My current code looks roughly as follows:
string toSearchInside; // The actual string I'm going to be replacing within
List<string> searchStrings; // The list of words to look for via regex
string pattern = @"([:@?]{0})";
string replacement;
foreach (string toMatch in searchStrings)
{
var regex = new Regex(
string.Format(pattern, toMatch),
RegexOptions.IgnoreCase
);
var matches = regex.Matches(toSearchInside);
if (matches.Count == 0)
continue;
replacement = CreateReplacement(toMatch);
toSearchInside = regex.Replace(toSearchInside, replacement);
}
And I can get this working, but it seems somewhat inefficient in that it is using the regex engine twice - Once to find the matches (regex.Matches()
) and once for the replacing regex.Replace()
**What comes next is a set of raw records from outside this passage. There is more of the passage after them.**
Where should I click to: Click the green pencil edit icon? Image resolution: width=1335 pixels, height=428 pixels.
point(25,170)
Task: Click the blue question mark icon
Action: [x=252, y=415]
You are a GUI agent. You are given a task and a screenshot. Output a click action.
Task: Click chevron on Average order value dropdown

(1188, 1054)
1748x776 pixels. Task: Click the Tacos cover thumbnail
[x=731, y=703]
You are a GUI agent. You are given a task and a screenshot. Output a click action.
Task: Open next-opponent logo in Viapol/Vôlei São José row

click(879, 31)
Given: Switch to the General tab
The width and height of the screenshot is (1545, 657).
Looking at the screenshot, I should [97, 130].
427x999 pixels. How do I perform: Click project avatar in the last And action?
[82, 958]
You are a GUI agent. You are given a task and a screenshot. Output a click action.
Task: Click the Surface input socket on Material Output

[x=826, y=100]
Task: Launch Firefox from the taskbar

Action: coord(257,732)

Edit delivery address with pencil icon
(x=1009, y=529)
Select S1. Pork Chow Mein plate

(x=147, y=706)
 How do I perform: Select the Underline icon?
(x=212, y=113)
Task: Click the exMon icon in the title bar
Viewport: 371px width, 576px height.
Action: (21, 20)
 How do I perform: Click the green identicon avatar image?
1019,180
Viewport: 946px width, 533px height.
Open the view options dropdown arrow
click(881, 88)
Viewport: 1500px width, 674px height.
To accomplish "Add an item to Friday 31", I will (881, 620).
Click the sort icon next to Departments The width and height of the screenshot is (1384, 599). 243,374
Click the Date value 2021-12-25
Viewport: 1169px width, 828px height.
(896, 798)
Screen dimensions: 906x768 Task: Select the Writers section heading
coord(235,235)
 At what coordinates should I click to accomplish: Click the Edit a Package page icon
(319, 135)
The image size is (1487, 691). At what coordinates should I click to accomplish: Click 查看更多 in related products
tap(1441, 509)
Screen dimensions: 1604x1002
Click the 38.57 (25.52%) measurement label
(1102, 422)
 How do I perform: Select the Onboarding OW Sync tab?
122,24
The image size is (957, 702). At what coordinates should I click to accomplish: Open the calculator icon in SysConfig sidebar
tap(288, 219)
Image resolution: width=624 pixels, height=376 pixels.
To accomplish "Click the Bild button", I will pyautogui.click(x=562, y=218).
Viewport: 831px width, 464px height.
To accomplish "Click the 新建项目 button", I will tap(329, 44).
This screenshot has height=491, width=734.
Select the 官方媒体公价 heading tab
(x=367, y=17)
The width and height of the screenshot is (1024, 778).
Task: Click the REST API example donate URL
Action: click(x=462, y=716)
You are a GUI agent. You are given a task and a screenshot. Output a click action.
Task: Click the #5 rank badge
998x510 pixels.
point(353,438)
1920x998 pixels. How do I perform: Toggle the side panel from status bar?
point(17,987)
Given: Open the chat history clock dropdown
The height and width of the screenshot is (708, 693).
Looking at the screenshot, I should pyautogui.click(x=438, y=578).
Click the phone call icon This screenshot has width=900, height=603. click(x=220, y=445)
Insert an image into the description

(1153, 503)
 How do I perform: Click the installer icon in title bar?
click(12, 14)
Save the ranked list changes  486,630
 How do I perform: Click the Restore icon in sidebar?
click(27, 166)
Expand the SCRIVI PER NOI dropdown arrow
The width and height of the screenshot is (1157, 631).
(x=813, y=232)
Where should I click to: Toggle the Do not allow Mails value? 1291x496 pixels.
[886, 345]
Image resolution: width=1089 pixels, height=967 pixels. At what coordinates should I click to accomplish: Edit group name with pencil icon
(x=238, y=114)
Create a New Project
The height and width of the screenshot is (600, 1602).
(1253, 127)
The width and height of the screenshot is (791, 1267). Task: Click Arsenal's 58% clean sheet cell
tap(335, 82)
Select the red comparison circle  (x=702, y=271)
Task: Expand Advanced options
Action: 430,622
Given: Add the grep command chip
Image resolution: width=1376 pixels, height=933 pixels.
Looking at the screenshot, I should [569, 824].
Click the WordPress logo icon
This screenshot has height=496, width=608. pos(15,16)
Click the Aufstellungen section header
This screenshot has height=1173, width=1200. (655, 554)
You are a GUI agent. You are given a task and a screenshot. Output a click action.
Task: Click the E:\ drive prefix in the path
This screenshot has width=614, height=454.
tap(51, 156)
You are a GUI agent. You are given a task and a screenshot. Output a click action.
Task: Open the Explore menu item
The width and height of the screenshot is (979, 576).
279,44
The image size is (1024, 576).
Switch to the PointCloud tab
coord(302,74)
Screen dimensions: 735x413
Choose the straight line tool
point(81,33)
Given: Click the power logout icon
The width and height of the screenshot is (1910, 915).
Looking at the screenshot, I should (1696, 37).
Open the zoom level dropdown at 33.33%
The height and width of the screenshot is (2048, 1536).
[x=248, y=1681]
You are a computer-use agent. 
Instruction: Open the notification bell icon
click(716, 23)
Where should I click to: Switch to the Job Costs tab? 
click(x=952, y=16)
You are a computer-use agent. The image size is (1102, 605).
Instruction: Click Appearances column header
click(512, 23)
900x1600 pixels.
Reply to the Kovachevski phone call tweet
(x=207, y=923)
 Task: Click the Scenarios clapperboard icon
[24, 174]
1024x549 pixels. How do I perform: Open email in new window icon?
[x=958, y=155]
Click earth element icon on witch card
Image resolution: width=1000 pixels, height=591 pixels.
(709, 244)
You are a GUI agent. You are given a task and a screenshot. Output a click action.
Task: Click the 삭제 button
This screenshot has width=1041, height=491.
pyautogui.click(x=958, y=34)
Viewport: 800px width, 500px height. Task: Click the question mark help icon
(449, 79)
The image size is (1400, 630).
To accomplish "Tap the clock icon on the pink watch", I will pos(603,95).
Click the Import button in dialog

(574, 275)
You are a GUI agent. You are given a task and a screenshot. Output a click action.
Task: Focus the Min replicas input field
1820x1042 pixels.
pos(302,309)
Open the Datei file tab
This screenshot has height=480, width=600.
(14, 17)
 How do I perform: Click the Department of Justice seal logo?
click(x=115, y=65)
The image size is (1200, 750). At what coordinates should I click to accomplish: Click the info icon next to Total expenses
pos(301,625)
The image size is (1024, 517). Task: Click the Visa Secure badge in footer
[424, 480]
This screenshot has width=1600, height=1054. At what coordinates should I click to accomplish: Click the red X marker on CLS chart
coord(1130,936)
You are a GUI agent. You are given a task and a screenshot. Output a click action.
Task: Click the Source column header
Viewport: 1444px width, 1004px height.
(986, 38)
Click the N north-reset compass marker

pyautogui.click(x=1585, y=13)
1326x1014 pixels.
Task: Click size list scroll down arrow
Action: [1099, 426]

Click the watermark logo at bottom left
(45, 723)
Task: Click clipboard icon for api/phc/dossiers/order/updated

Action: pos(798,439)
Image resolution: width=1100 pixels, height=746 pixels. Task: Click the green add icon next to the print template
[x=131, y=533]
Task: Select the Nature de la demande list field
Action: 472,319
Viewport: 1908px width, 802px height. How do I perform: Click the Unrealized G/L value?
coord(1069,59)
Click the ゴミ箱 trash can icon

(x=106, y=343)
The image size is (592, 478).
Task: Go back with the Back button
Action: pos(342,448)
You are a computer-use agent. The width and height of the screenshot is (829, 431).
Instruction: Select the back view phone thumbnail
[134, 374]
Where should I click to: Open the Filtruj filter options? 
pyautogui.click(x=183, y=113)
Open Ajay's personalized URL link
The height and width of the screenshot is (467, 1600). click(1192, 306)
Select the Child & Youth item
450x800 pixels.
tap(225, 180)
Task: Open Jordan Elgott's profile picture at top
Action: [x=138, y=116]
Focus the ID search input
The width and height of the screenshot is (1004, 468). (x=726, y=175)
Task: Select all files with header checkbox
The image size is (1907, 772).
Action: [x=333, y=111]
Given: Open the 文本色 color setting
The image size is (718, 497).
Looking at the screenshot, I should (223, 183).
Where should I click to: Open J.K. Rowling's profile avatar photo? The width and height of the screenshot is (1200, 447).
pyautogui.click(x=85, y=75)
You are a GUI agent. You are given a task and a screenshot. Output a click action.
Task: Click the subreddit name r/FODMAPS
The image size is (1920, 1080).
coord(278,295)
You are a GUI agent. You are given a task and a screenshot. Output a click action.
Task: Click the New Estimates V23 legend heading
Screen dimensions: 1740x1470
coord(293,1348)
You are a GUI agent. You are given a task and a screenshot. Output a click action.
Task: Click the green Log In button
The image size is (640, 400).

). I was wondering if there was a way to simply say replace the matches you already found?
Also, if has been asked what is within the CreateReplacement()
method since it could be possibly done via a Match Elevator, but it is actually a separate method that's fairly costly and not really what I'm asking in this case - My bigger question here is how to deal with this situation of having to use Regex twice - Once to find the matches and then a second time to replace them.
I hope that what I'm trying to find out how to do actually makes sense.